Date: 01/25/99 at 21:02:53
From: Stacy Doud
Subject: Plane equations

I cannot explain the following statement. If vector v0 = (x0, y0, z0)
and vector v1 = (x1, y1, z1) both satisfy the linear equation ax + by 
+ cz = d, then so does mv0 + nv1, provided that m + n = 1.

Is this because v0 and v1 are solutions to the linear equation, and 
the addition of these two vectors must have scalar multipliers that 
equal 1, so that the addition of mv0 + nv1 is also a solution?

Another part of the question states that all combinations of v0 and 
v1 satisfy the linear equation when the right side is zero. Why is 
that true?
----------
[Written exercise 1]: In the plane equations post, copy word for word the part starting at "Date: 01/25/99 at" and ending at "also a solution?".
[Written exercise 2]: Shorten the paragraph of the plane equations post that opens with "I cannot explain the following statement" and keep its main facts.

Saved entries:
----------
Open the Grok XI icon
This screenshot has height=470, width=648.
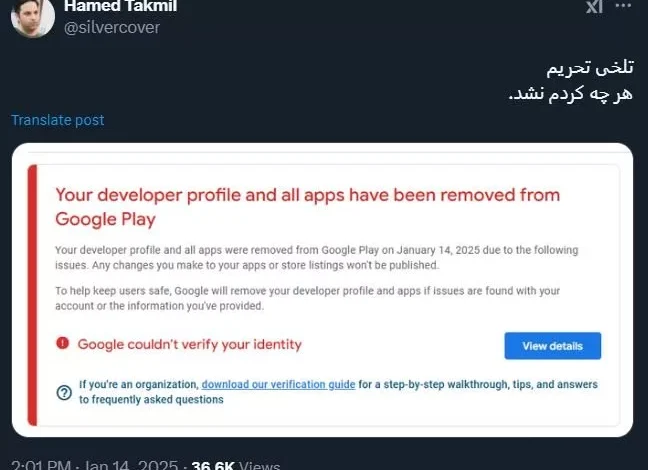point(593,7)
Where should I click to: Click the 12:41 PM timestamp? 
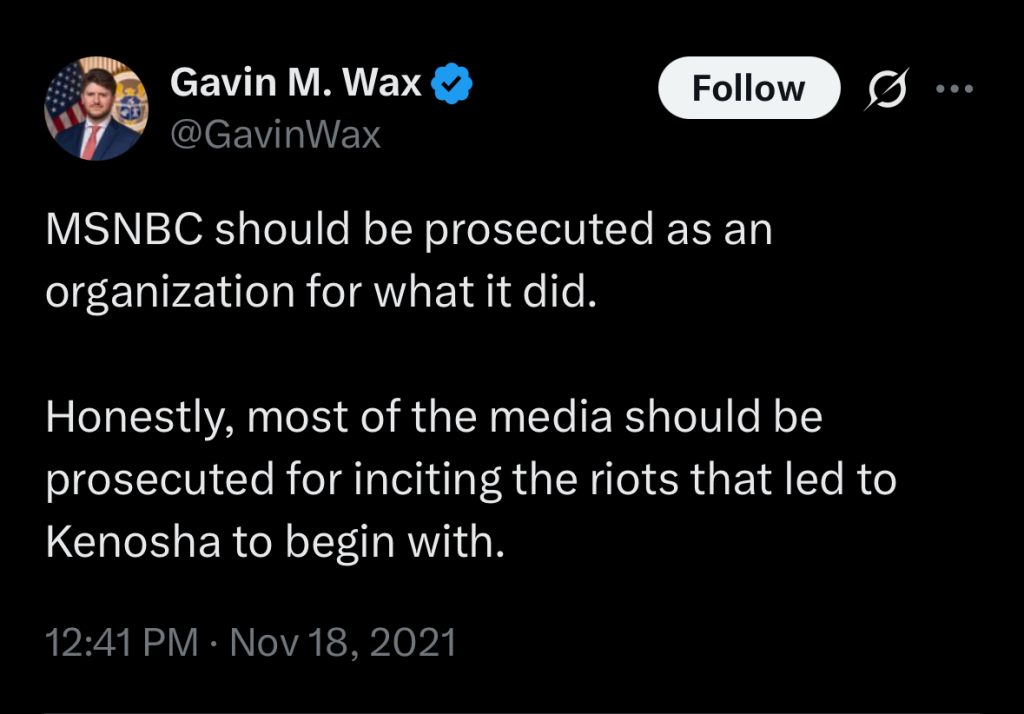pos(122,642)
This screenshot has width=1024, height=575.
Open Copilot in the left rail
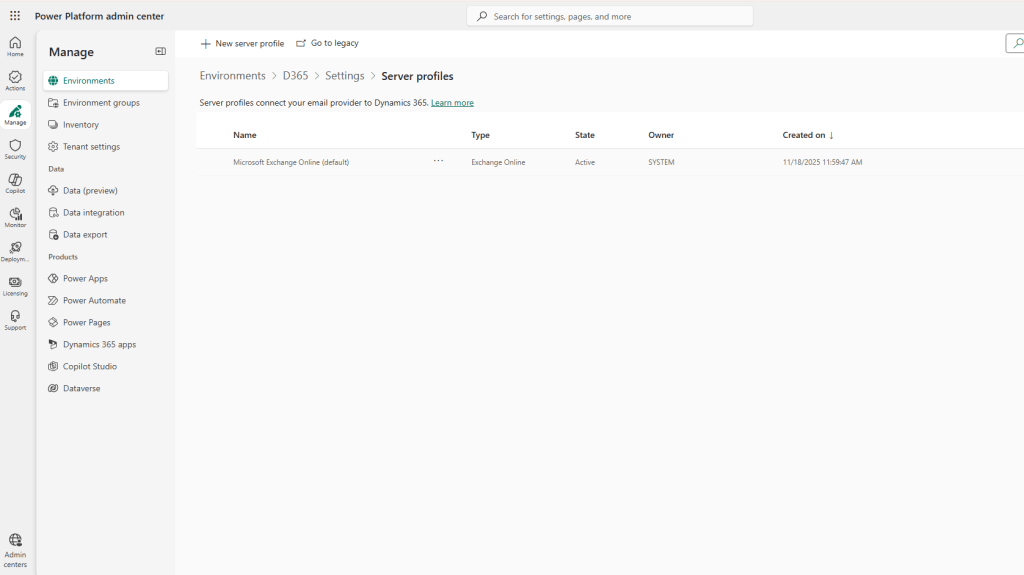(x=15, y=183)
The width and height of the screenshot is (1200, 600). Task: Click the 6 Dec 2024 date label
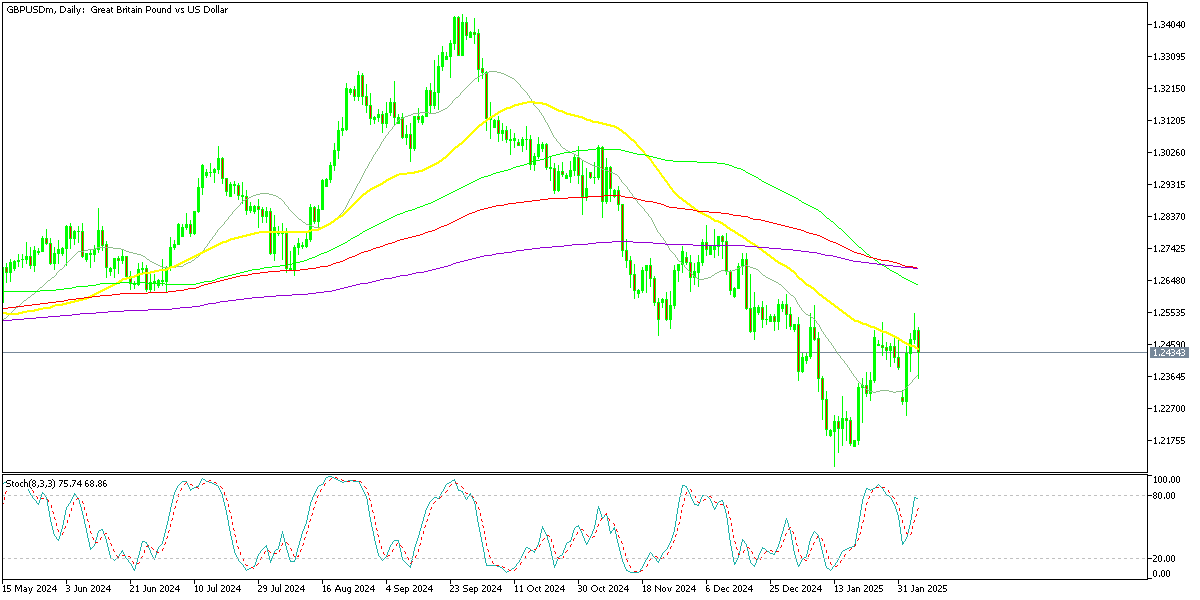pos(729,589)
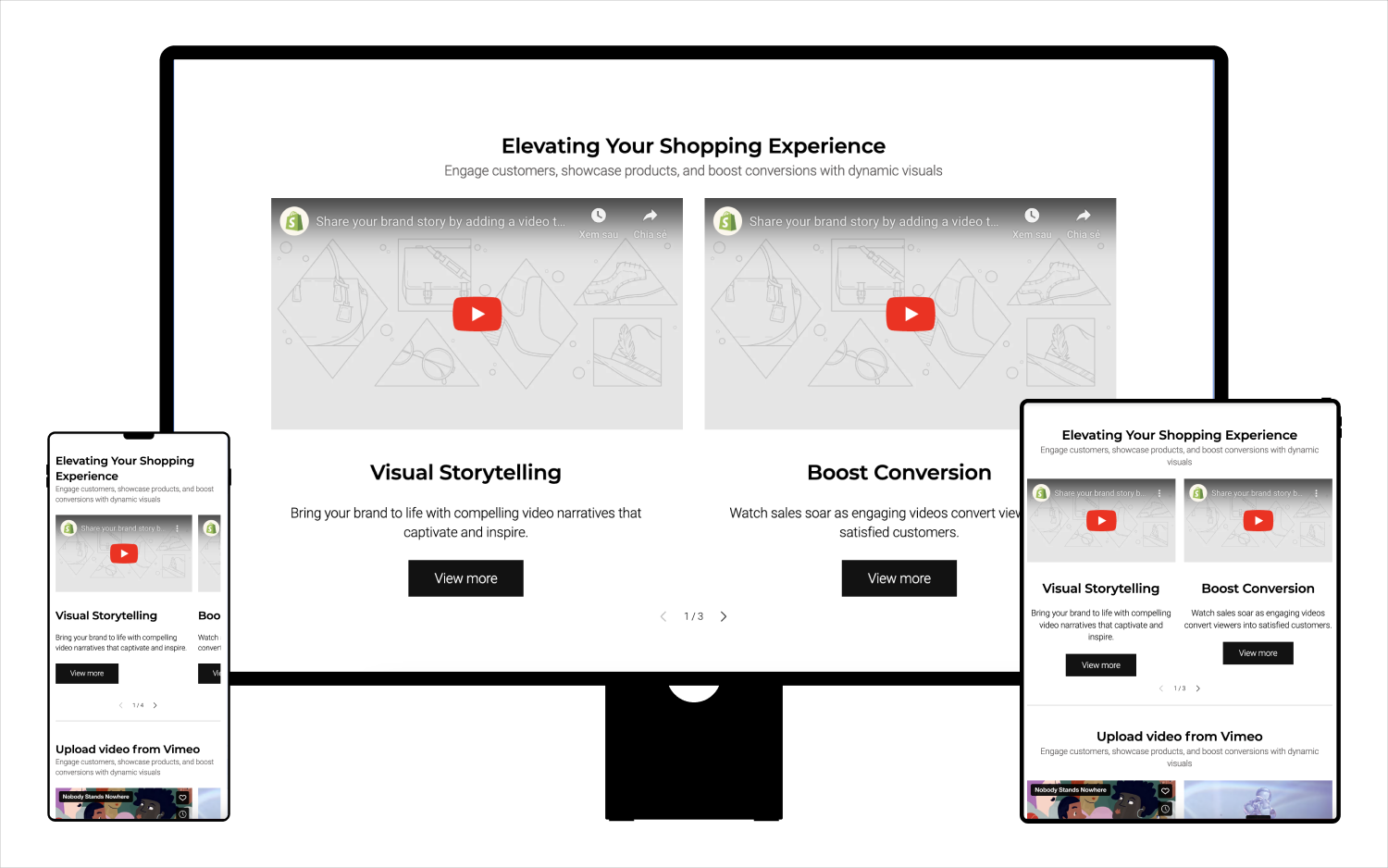Advance phone carousel with next chevron
Screen dimensions: 1388x868
[x=155, y=705]
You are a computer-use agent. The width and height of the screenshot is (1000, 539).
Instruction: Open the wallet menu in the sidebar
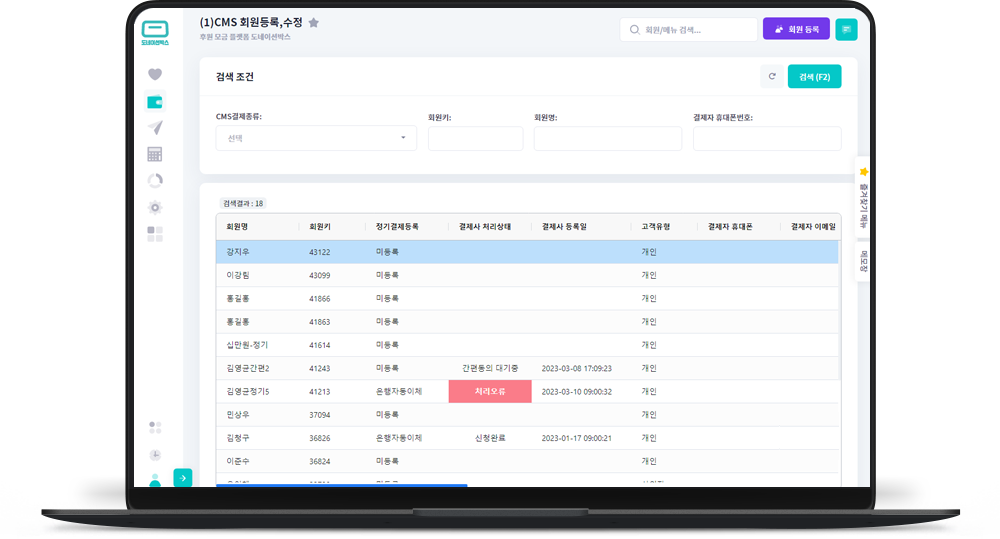[154, 101]
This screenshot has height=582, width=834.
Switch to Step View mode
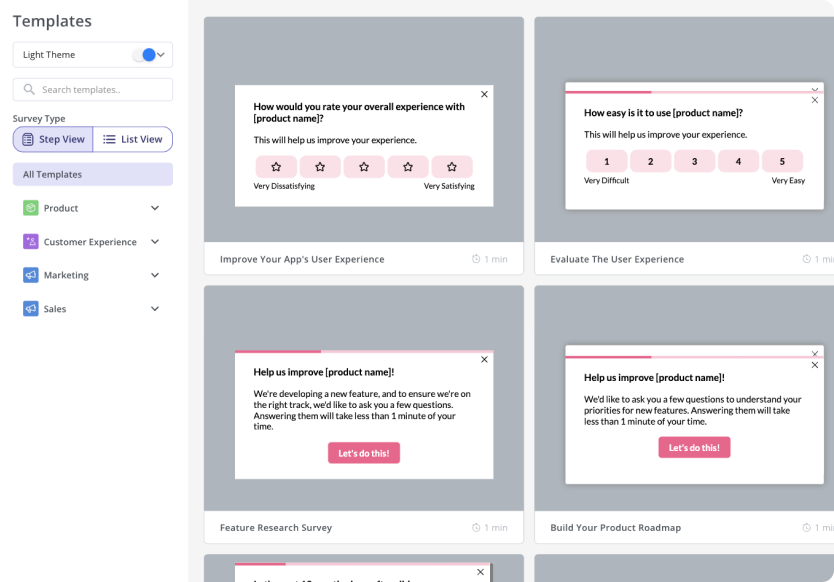pos(52,139)
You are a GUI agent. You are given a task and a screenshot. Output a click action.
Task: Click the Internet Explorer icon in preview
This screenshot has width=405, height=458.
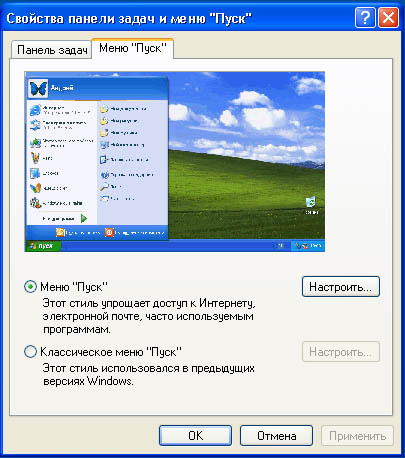[x=35, y=110]
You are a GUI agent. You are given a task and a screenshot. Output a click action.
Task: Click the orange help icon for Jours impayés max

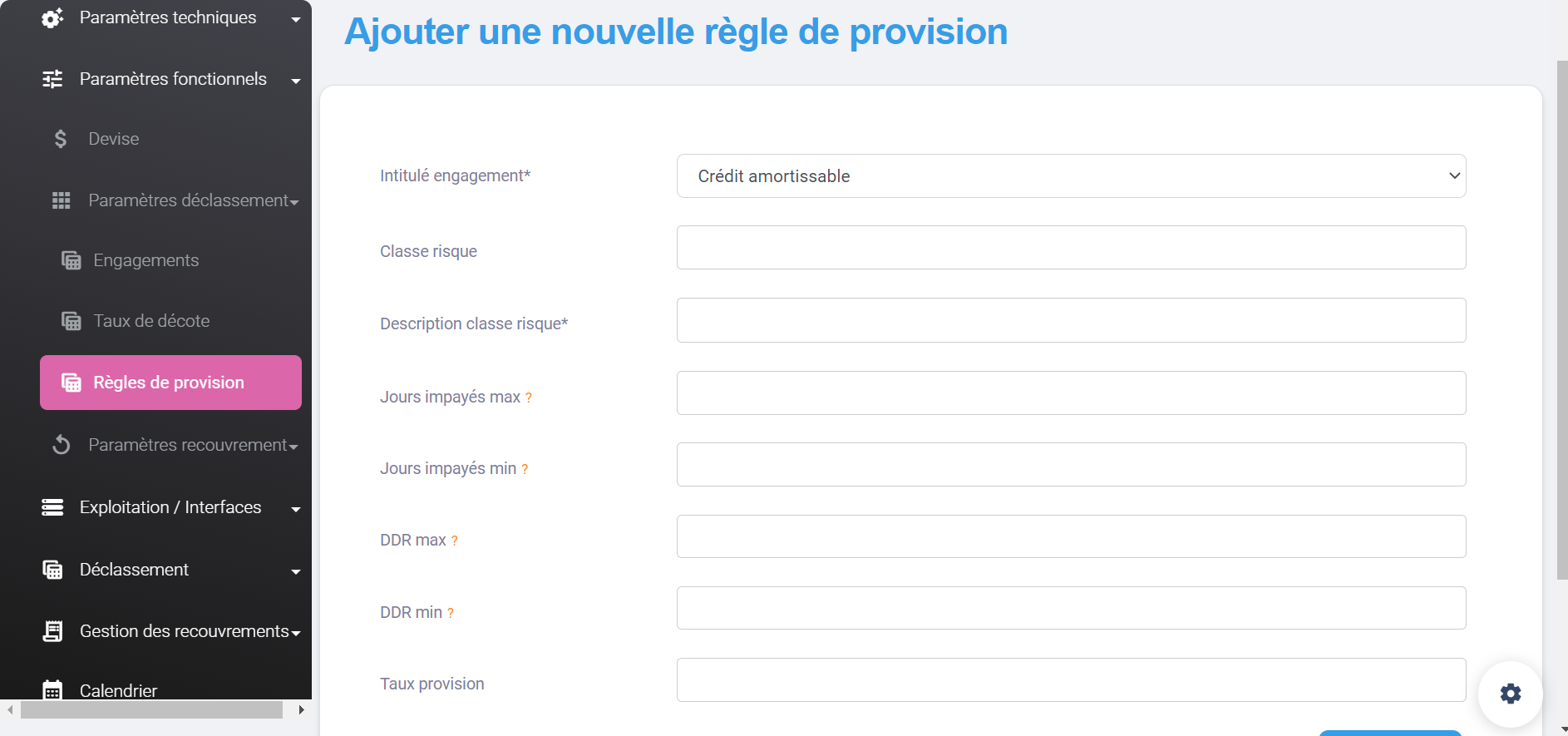coord(529,398)
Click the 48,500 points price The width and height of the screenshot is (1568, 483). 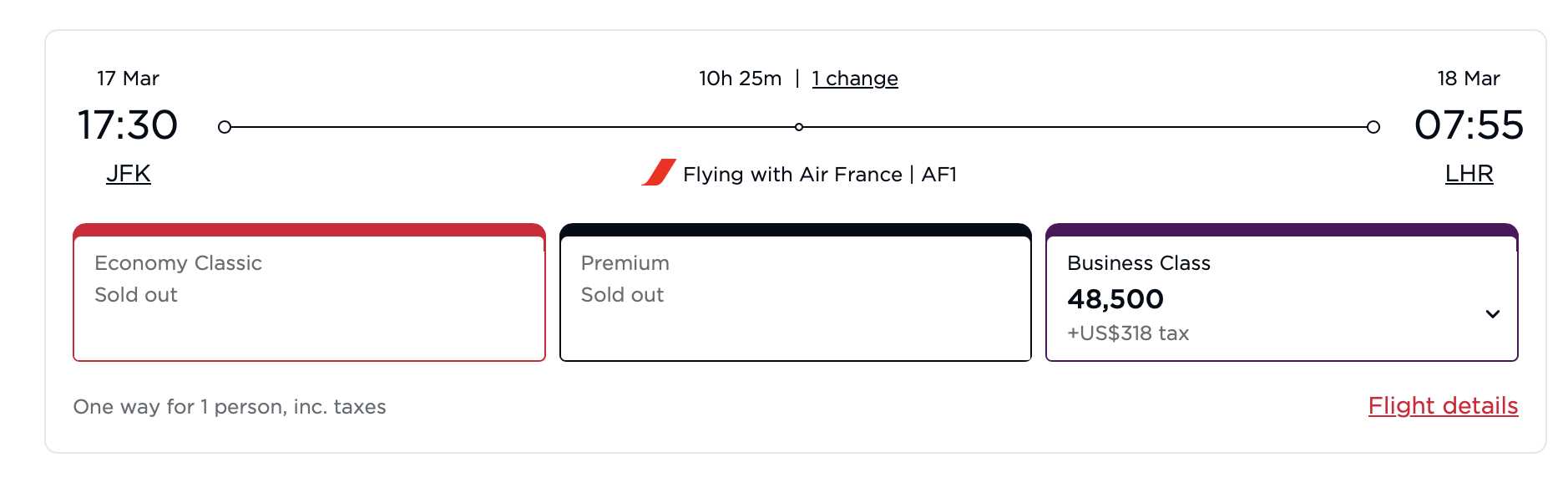tap(1115, 299)
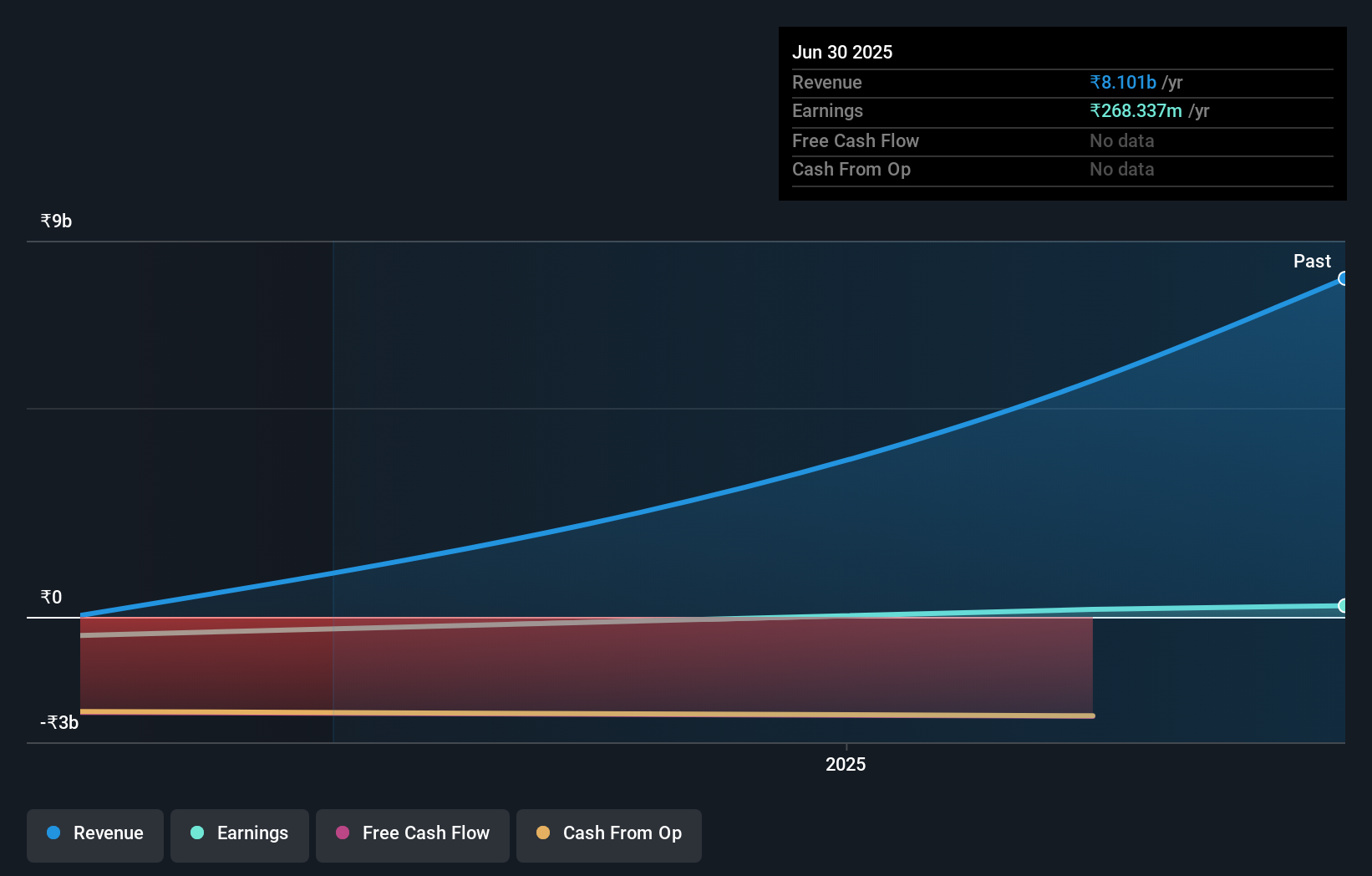Screen dimensions: 1372x876
Task: Expand the Jun 30 2025 tooltip panel
Action: coord(843,52)
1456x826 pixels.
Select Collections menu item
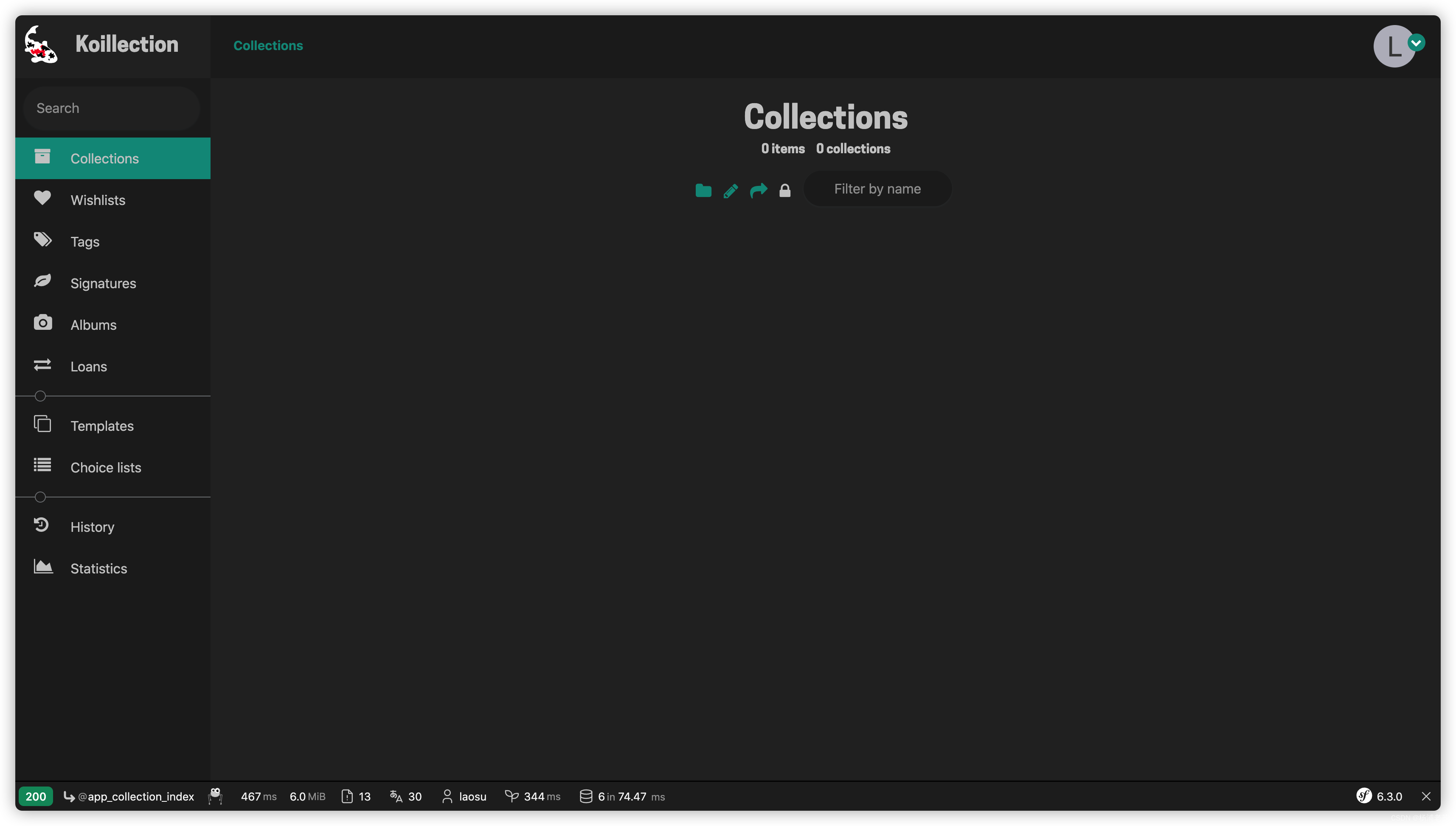click(113, 158)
----------
[Correct result 1]:
Date: 01/25/99 at 21:02:53
From: Stacy Doud
Subject: Plane equations

I cannot explain the following statement. If vector v0 = (x0, y0, z0)
and vector v1 = (x1, y1, z1) both satisfy the linear equation ax + by 
+ cz = d, then so does mv0 + nv1, provided that m + n = 1.

Is this because v0 and v1 are solutions to the linear equation, and 
the addition of these two vectors must have scalar multipliers that 
equal 1, so that the addition of mv0 + nv1 is also a solution?

[Correct result 2]: The writer can't explain why, if v0 = (x0, y0, z0) and v1 = (x1, y1, z1) both satisfy ax + by + cz = d, mv0 + nv1 also satisfies it when m + n = 1.